- [Written exercise]: Rewrite the part of the records that opens with the line containing "Click the blank" and closes with the line containing "tap(379, 113)" as a numbered list, both of those lines included. Skip the blank lines, and leave the rest of the records out.

========

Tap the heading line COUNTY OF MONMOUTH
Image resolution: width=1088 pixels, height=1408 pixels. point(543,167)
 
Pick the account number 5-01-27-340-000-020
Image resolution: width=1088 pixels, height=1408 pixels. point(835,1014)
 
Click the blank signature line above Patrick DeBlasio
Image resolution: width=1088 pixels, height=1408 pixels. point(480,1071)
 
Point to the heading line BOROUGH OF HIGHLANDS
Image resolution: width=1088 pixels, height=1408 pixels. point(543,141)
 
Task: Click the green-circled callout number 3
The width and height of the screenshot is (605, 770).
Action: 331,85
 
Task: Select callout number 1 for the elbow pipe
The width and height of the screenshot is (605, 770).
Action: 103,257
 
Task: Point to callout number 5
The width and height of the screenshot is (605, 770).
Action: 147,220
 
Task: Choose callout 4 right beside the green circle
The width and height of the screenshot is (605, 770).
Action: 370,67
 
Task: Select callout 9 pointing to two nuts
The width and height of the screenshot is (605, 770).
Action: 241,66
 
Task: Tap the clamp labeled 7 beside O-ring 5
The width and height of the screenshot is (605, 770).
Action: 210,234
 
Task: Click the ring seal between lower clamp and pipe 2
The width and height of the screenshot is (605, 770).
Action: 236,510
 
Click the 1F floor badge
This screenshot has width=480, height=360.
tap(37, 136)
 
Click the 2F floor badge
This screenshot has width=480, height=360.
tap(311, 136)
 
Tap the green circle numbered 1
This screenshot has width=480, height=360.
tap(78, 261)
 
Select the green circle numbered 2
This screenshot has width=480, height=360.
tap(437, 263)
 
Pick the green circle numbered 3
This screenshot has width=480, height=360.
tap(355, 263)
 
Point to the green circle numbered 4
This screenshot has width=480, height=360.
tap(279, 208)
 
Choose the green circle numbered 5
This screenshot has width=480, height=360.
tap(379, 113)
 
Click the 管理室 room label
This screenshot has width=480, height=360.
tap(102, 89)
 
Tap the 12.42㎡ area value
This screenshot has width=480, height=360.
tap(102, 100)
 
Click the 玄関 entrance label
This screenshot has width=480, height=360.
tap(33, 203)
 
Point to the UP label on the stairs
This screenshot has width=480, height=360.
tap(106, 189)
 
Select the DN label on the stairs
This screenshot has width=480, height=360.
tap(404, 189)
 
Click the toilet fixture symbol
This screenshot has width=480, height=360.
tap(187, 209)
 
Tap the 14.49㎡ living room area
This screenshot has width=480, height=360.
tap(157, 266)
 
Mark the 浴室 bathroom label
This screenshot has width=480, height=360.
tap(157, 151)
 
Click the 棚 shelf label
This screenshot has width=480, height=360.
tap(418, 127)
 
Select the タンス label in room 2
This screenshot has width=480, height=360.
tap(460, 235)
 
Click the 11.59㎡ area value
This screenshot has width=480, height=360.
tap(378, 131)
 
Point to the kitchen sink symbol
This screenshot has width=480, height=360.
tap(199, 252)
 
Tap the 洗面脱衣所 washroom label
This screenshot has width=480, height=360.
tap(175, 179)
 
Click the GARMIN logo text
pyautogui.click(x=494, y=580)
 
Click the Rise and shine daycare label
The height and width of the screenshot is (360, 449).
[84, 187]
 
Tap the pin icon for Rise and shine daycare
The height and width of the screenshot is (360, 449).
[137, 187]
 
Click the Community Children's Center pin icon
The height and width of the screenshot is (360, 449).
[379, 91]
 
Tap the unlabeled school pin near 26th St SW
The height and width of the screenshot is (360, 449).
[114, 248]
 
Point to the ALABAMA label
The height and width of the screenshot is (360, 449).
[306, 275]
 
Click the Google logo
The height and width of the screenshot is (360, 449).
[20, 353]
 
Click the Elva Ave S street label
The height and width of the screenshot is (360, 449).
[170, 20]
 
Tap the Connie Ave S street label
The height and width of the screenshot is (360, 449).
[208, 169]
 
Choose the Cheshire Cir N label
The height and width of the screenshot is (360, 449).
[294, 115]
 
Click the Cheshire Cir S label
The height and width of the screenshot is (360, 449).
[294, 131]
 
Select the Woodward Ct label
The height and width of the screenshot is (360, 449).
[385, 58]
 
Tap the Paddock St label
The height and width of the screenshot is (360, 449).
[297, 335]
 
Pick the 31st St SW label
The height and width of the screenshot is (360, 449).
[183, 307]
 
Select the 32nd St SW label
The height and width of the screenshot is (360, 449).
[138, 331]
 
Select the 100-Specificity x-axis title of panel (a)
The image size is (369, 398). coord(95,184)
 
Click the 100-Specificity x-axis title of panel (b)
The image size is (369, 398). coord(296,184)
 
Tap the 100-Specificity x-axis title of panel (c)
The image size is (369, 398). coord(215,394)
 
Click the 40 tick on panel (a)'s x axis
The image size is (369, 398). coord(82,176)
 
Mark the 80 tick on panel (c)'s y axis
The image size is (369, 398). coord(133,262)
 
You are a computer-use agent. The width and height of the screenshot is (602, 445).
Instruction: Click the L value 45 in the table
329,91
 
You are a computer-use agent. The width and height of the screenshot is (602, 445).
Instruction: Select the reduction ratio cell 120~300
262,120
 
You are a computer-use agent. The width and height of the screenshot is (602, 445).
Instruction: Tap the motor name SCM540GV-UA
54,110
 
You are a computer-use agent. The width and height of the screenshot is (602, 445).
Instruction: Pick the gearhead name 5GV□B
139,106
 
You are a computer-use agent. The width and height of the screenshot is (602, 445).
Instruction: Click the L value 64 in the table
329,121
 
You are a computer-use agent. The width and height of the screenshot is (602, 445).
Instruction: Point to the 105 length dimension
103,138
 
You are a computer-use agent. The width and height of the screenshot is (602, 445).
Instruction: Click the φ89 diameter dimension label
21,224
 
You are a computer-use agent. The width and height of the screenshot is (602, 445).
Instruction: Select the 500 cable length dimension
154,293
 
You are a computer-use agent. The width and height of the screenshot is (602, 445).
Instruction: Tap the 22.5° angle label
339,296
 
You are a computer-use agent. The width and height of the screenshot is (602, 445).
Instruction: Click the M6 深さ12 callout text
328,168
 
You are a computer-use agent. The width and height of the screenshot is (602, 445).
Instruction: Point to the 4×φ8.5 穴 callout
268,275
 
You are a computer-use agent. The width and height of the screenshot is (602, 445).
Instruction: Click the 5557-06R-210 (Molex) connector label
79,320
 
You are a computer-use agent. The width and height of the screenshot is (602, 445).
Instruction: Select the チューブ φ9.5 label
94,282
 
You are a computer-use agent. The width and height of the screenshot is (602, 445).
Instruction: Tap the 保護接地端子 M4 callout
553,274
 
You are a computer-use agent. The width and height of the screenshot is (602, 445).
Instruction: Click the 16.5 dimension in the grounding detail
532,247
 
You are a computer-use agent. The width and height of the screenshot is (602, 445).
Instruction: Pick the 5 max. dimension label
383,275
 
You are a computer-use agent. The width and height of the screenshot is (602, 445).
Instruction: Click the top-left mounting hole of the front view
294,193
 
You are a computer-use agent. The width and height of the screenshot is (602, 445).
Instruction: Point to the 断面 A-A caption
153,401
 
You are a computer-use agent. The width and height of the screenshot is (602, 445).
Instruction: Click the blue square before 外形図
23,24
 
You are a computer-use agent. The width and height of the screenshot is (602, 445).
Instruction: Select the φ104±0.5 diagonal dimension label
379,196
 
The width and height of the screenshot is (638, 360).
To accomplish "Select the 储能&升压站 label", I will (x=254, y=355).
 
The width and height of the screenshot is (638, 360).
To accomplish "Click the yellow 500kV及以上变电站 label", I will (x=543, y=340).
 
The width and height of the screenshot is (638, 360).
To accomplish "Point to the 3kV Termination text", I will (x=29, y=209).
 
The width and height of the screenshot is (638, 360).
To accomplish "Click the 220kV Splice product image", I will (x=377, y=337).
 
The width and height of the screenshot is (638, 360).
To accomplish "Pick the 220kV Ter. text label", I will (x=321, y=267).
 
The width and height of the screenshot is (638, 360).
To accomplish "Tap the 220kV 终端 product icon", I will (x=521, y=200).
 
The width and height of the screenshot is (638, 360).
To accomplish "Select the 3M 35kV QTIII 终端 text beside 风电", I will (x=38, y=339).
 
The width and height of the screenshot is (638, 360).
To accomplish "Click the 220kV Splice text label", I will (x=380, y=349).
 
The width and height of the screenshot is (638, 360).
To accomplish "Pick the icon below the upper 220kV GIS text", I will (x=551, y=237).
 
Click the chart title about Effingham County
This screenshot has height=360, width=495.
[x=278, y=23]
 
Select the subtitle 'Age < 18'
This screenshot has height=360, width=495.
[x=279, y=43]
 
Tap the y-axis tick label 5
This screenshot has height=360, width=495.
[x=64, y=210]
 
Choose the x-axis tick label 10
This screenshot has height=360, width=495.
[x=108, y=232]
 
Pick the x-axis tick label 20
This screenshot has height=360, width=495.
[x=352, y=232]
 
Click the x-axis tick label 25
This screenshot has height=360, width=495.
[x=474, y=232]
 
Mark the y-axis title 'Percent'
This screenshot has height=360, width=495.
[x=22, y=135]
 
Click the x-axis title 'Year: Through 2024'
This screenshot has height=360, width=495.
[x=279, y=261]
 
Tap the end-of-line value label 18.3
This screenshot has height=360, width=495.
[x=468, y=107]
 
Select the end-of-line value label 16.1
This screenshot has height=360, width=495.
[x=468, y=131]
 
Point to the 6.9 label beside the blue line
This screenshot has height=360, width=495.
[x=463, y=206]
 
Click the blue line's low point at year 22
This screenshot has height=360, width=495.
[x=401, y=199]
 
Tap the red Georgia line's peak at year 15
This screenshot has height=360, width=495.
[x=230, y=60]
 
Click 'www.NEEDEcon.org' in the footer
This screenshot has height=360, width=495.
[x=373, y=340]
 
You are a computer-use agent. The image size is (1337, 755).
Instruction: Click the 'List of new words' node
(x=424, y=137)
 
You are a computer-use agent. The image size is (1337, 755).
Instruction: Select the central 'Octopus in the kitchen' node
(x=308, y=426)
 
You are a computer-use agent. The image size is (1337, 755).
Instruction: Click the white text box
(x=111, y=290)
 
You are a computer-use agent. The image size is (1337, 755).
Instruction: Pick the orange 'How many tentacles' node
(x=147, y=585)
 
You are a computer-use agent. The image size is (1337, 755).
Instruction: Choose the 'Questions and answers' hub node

========

- [Full solution]:
1. Click the blank signature line above Patrick DeBlasio
2. Image resolution: width=1088 pixels, height=1408 pixels. point(480,1071)
3. Point to the heading line BOROUGH OF HIGHLANDS
4. Image resolution: width=1088 pixels, height=1408 pixels. point(543,141)
5. Task: Click the green-circled callout number 3
6. The width and height of the screenshot is (605, 770).
7. Action: 331,85
8. Task: Select callout number 1 for the elbow pipe
9. The width and height of the screenshot is (605, 770).
10. Action: 103,257
11. Task: Point to callout number 5
12. The width and height of the screenshot is (605, 770).
13. Action: 147,220
14. Task: Choose callout 4 right beside the green circle
15. The width and height of the screenshot is (605, 770).
16. Action: 370,67
17. Task: Select callout 9 pointing to two nuts
18. The width and height of the screenshot is (605, 770).
19. Action: 241,66
20. Task: Tap the clamp labeled 7 beside O-ring 5
21. The width and height of the screenshot is (605, 770).
22. Action: 210,234
23. Task: Click the ring seal between lower clamp and pipe 2
24. The width and height of the screenshot is (605, 770).
25. Action: 236,510
26. Click the 1F floor badge
27. This screenshot has width=480, height=360.
28. tap(37, 136)
29. Click the 2F floor badge
30. This screenshot has width=480, height=360.
31. tap(311, 136)
32. Tap the green circle numbered 1
33. This screenshot has width=480, height=360.
34. tap(78, 261)
35. Select the green circle numbered 2
36. This screenshot has width=480, height=360.
37. tap(437, 263)
38. Pick the green circle numbered 3
39. This screenshot has width=480, height=360.
40. tap(355, 263)
41. Point to the green circle numbered 4
42. This screenshot has width=480, height=360.
43. tap(279, 208)
44. Choose the green circle numbered 5
45. This screenshot has width=480, height=360.
46. tap(379, 113)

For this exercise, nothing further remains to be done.